++++ Records for the task

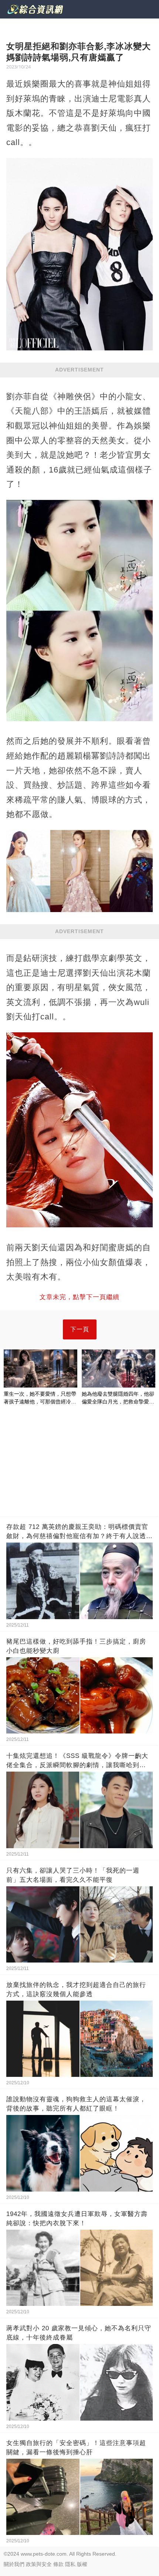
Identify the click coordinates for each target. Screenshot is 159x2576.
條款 (58, 2564)
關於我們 (14, 2564)
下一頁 (79, 1329)
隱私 (70, 2564)
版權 (82, 2564)
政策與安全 (39, 2564)
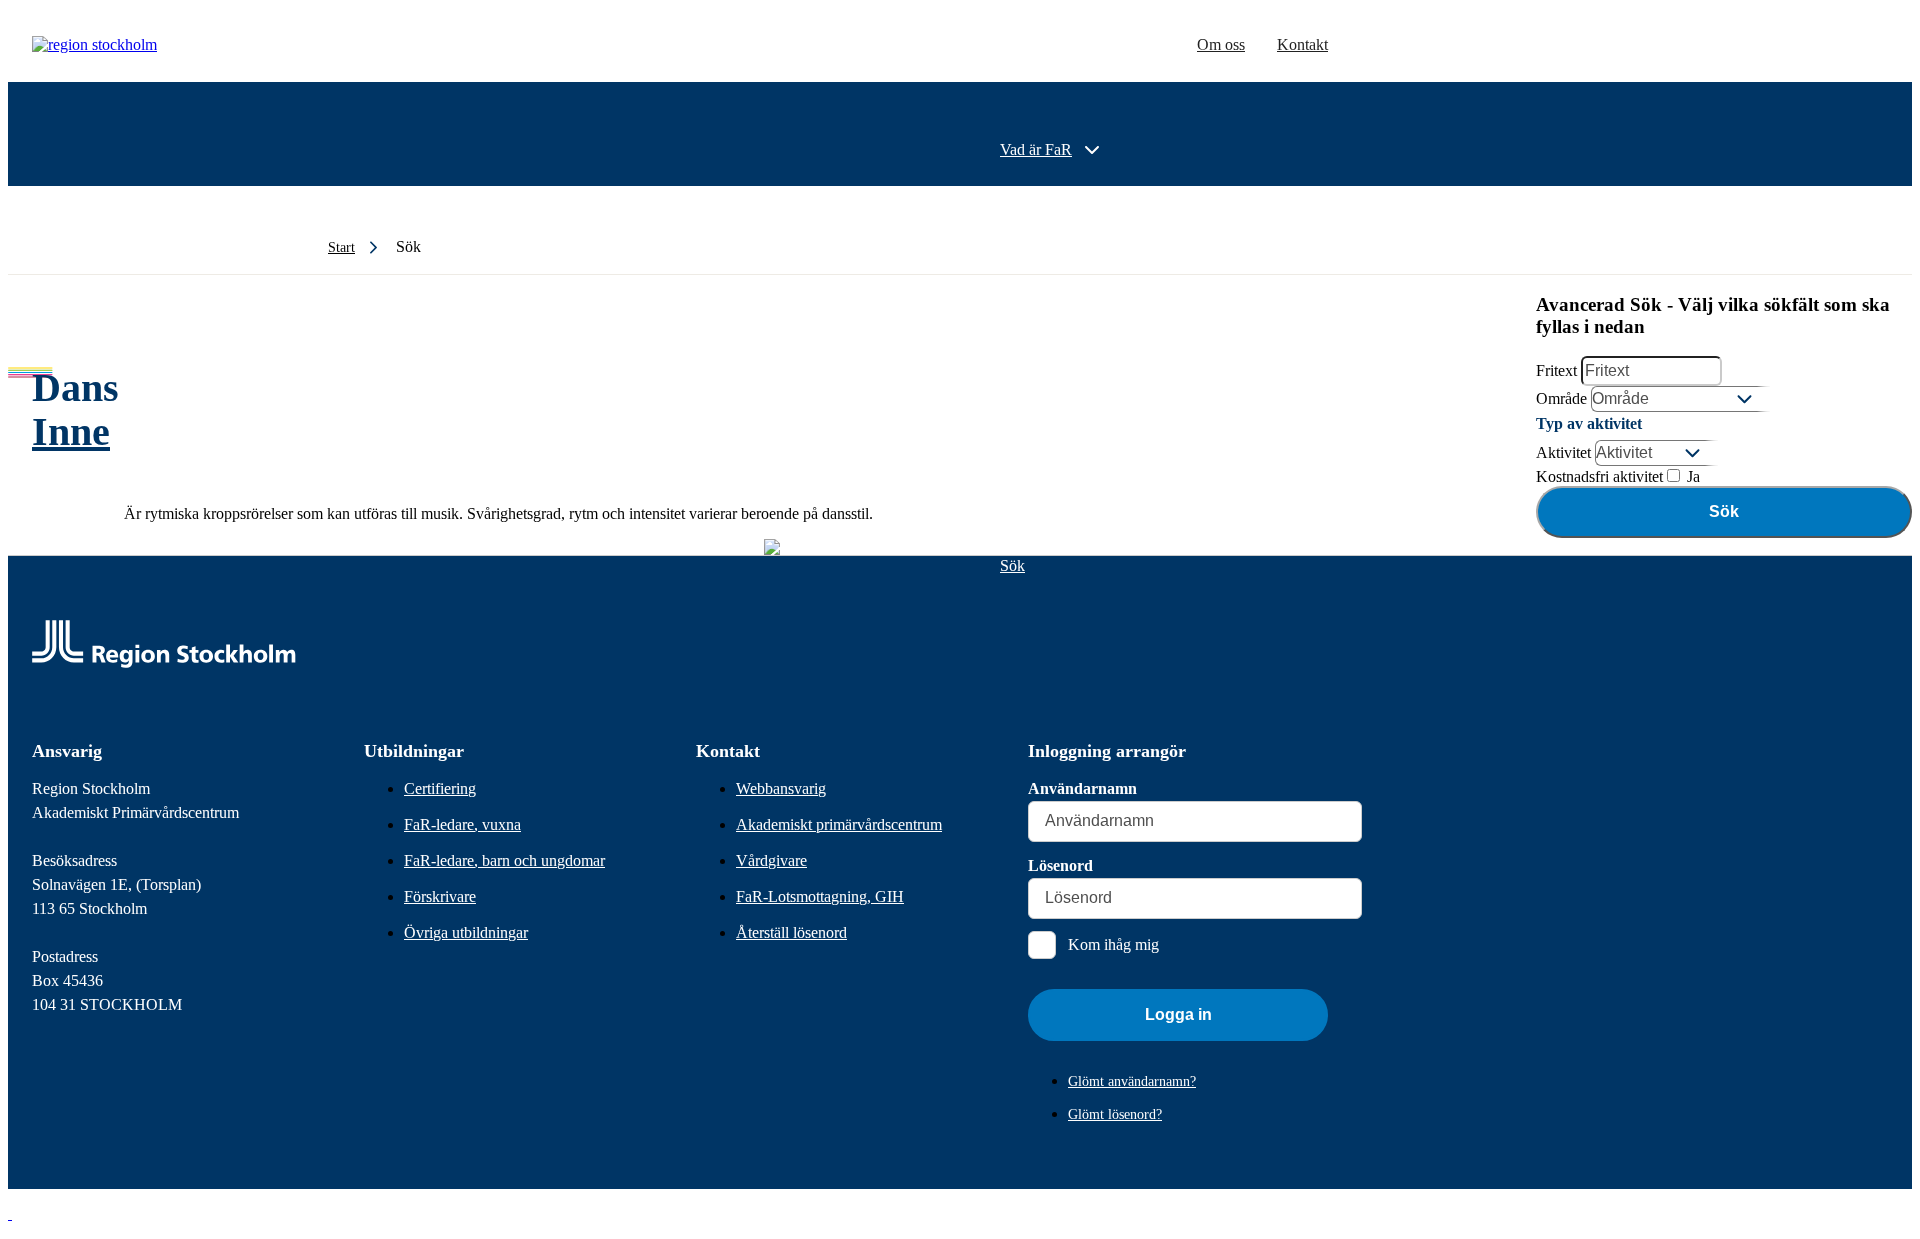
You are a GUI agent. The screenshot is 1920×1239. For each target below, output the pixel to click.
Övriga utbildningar (466, 932)
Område (1561, 398)
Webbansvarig (781, 788)
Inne (71, 431)
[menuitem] (1052, 150)
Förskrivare (440, 896)
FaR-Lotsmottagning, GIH (820, 896)
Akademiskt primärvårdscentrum (839, 824)
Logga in (1178, 1014)
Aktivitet (1563, 452)
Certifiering (440, 788)
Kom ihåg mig (1113, 944)
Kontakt (1302, 44)
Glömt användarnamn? (1132, 1081)
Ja (1691, 476)
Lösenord (1060, 865)
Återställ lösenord (791, 932)
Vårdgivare (771, 860)
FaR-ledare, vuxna (462, 824)
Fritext (1556, 370)
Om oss (1221, 44)
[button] (10, 1213)
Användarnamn (1082, 788)
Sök (1724, 511)
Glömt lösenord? (1115, 1114)
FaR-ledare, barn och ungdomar (504, 860)
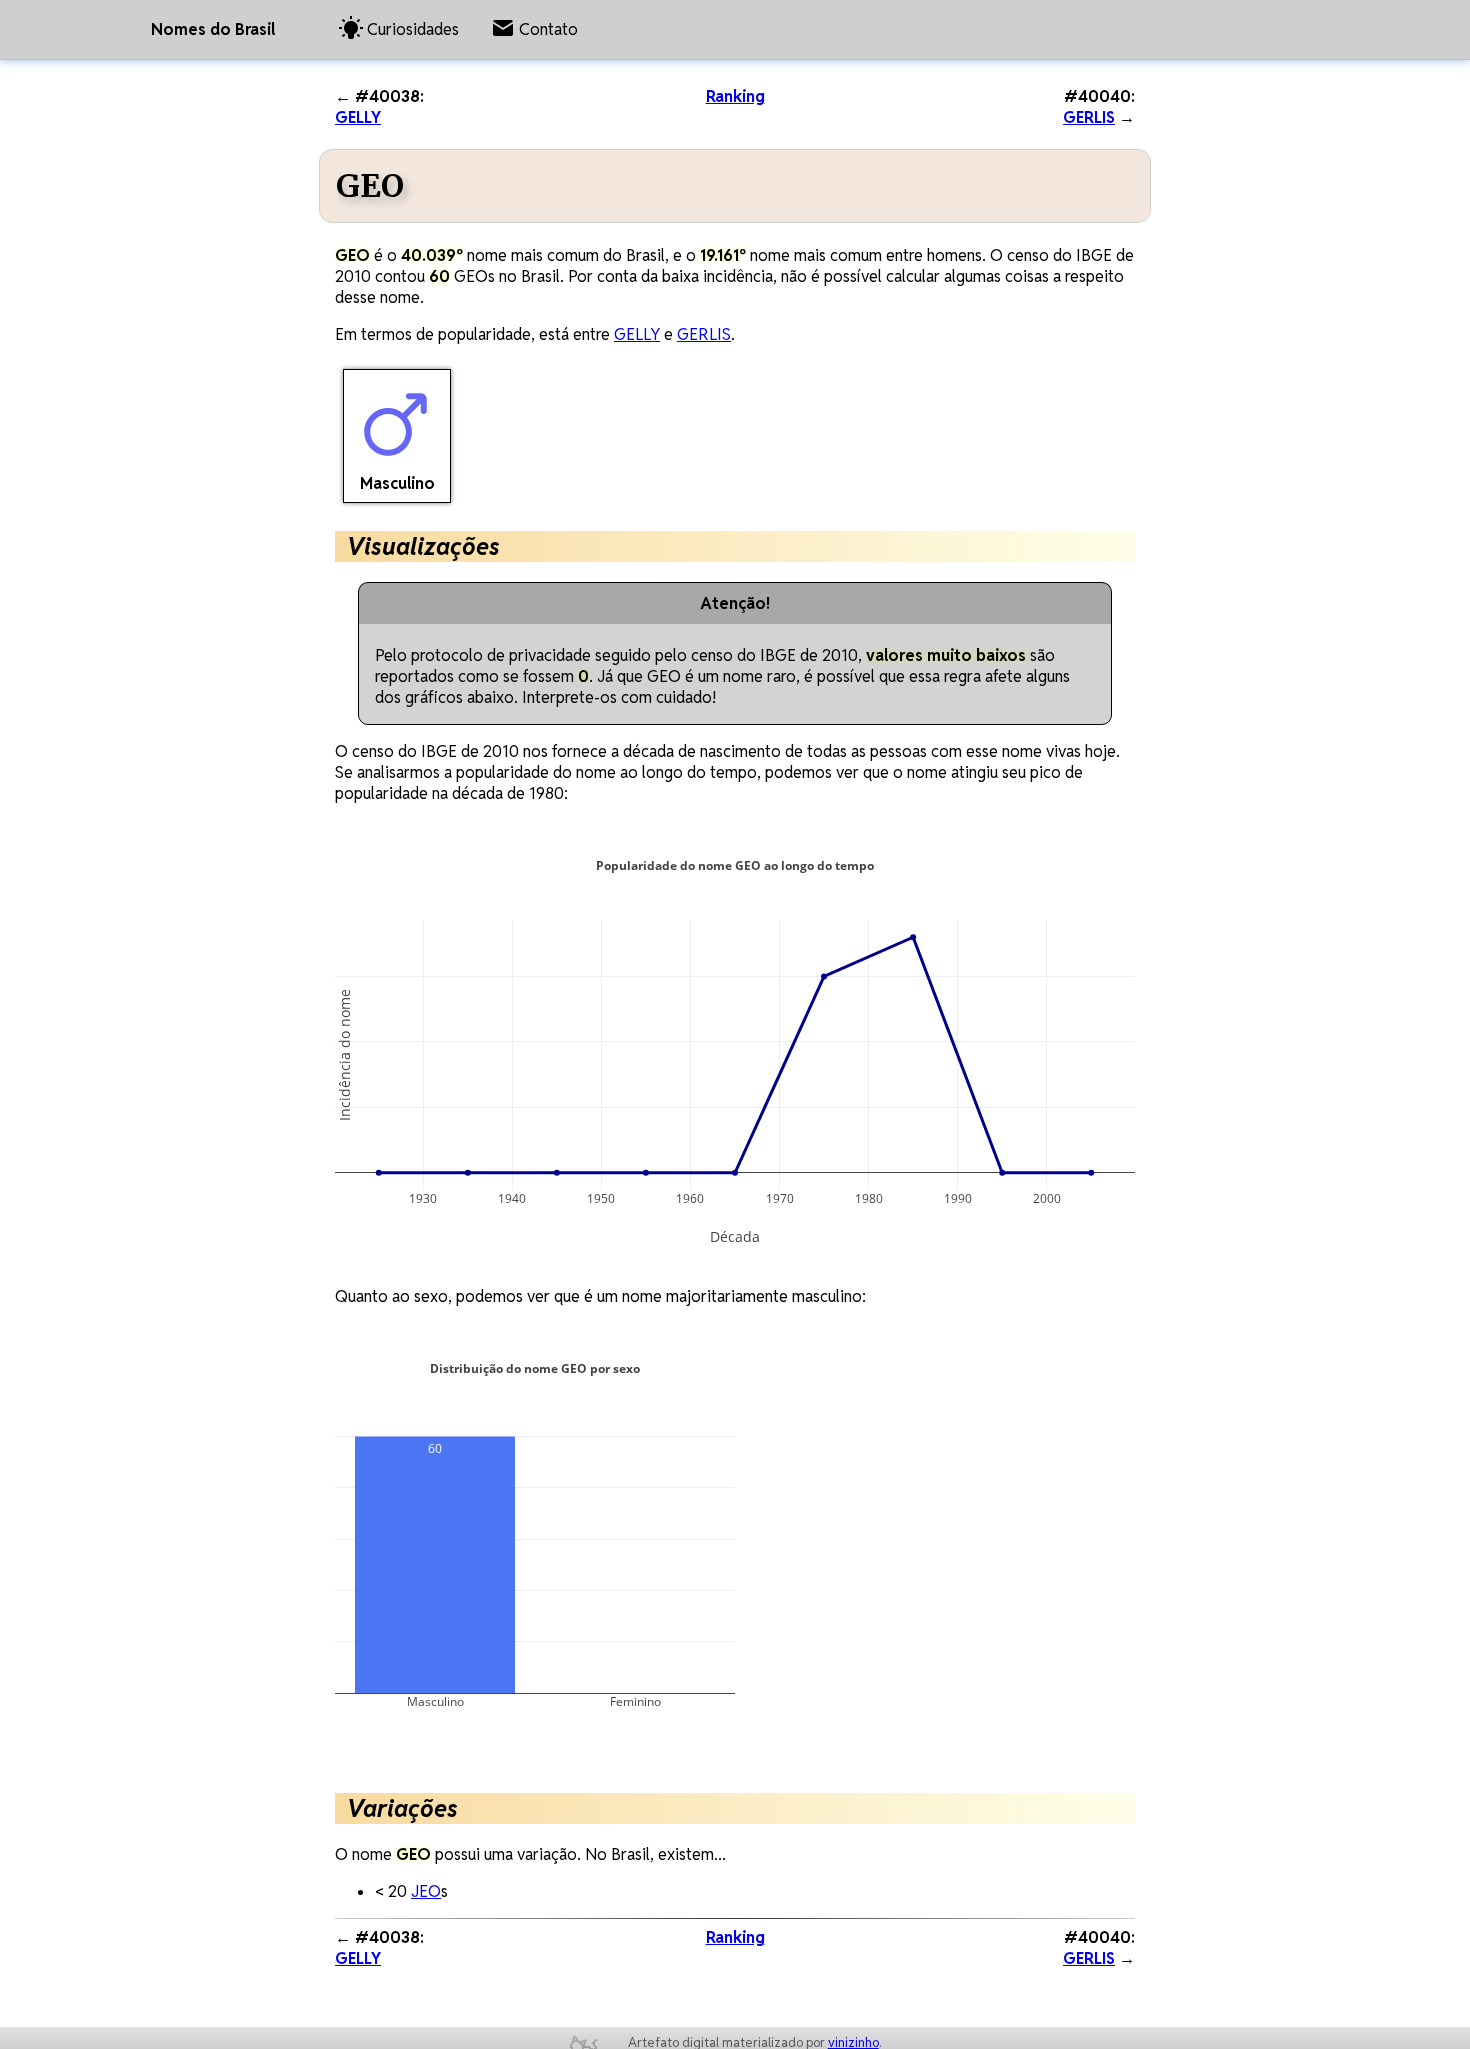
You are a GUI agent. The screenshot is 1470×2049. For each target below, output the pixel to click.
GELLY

++++++++

> [What to do]:
Take the line containing "Certifiering (440, 788)" and every line after it up to the end of the data, and write them out exactly, without the pictures.

> [Solved exercise]:
Certifiering (440, 788)
Kom ihåg mig (1113, 944)
Kontakt (1302, 44)
Glömt användarnamn? (1132, 1081)
Ja (1691, 476)
Lösenord (1060, 865)
Återställ lösenord (791, 932)
Vårdgivare (771, 860)
FaR-ledare, vuxna (462, 824)
Fritext (1556, 370)
Om oss (1221, 44)
[button] (10, 1213)
Användarnamn (1082, 788)
Sök (1724, 511)
Glömt lösenord? (1115, 1114)
FaR-ledare, barn och ungdomar (504, 860)
You are a GUI agent. The screenshot is 1470×2049. For each target below, output the pixel to click.
GELLY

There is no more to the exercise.